Nostalgia, I’m reminded, is profitable—it remains one of the easiest to execute and cheapest grifts of neoliberal culture.

What is particularly fascinating is how the once-minimal, professional-class Facebook is now falling prey to the clutter and kitsch that careened Myspace into the black hole of uncoolness. On websites more densely populated by young people, such as Twitter, Tumblr, and Reddit, there are whole communities devoted to mocking the crudely made image macros obviously fabricated and circulated by old people on Facebook, especially those featuring characters such as the Minions from the Despicable Me animated film franchise superimposed with extremely out-of-context quotes. The Twitter accounts “Cursed Boomer Images” and “Absurd Conservamemes” post fresh outpourings from the depths of poorly designed, politically noxious, brainworm-ridden Facebook depravity. The proliferation of new features, such as color and picture backgrounds for posts; whole panels of choices for reacting to posts instead of the singular “like”; stickers for comments; “frames,” which are essentially stickers for your profile picture (a weird offshoot of the Blingees of old)—all these show that the aesthetic of Facebook is rapidly cluttering.

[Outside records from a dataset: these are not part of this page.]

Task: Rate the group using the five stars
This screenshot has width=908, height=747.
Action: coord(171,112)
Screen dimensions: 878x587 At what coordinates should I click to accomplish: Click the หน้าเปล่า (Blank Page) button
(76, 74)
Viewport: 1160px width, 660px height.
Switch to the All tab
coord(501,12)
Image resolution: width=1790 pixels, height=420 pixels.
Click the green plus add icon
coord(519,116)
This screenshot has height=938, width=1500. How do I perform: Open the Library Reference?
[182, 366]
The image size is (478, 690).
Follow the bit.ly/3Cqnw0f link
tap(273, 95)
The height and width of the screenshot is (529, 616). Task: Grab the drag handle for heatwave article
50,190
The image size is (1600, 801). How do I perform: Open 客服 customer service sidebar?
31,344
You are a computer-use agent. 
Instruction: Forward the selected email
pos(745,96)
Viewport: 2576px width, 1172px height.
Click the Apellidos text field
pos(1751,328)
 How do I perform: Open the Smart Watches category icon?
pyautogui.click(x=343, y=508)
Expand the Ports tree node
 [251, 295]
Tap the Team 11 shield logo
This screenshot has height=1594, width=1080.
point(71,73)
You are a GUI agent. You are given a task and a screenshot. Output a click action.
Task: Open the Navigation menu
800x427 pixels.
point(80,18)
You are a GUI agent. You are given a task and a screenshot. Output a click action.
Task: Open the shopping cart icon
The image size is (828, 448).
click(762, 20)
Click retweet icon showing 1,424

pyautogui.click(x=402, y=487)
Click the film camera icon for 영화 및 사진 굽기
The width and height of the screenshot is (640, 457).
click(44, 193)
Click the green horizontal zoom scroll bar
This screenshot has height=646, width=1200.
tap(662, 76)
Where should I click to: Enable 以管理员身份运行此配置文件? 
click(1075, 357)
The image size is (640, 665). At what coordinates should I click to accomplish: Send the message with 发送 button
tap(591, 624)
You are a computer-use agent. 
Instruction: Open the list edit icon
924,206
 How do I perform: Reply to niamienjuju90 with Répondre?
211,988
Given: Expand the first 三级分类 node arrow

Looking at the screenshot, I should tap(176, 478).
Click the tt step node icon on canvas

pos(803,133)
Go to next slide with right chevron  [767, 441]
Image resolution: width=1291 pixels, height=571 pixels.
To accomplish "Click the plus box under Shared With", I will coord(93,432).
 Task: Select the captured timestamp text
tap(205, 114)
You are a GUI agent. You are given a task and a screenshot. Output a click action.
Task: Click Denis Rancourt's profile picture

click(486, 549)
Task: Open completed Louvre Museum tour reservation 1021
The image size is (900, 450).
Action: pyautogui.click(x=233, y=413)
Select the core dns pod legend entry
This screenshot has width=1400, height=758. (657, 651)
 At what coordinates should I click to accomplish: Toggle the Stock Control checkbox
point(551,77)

It’s important to note here the subversive, deliberately ugly aesthetics of so-called “Weird Facebook” groups, with titles like “Please show to Jim ! ! HA ! ! HA ! !” or “we are all god’s children and he left us in a hot car.” These groups are devoted to niche or surrealist humor, usually mocking the rest of the site’s aging denizens, and often rooted in a similarly vague (and deeply irony-poisoned) anti-consumerist or anti-capitalist ideology as vaporwave. As with vaporwave’s relation to elevator music or Windows 95, Weird Facebook subverts and exaggerates certain technological traits of the aging platform (i.e. Facebook) for the purpose of parody or criticism. These groups use highly compressed, lo-fi jpeg collages for headers and profile pictures, and create extremely ugly frames (which you can use on your own Facebook profile picture). All within the strict confines of Facebook’s UI. Put another way, these pages deliberately uglify Facebook, rendering a once sleek user interface deconstructed and amateurish, appending it with a Myspace-esque look, exposing aesthetically the control Facebook has lost both over its content and its brand image. These are the raucous, perhaps final stirrings of youth on a platform that is as overcrowded and pungent with old person smell as a visiting school choir performance at the Kiwanis Club.

It’s about time for a little revenge from the old internet. Or how about revenge from the older, older internet: communism. In the words of Marx: “All fixed, fast-frozen relations, with their train of ancient and venerable prejudices and opinions, are swept away, all new-formed ones become antiquated before they can ossify.” All that is solid melts into air, bitch.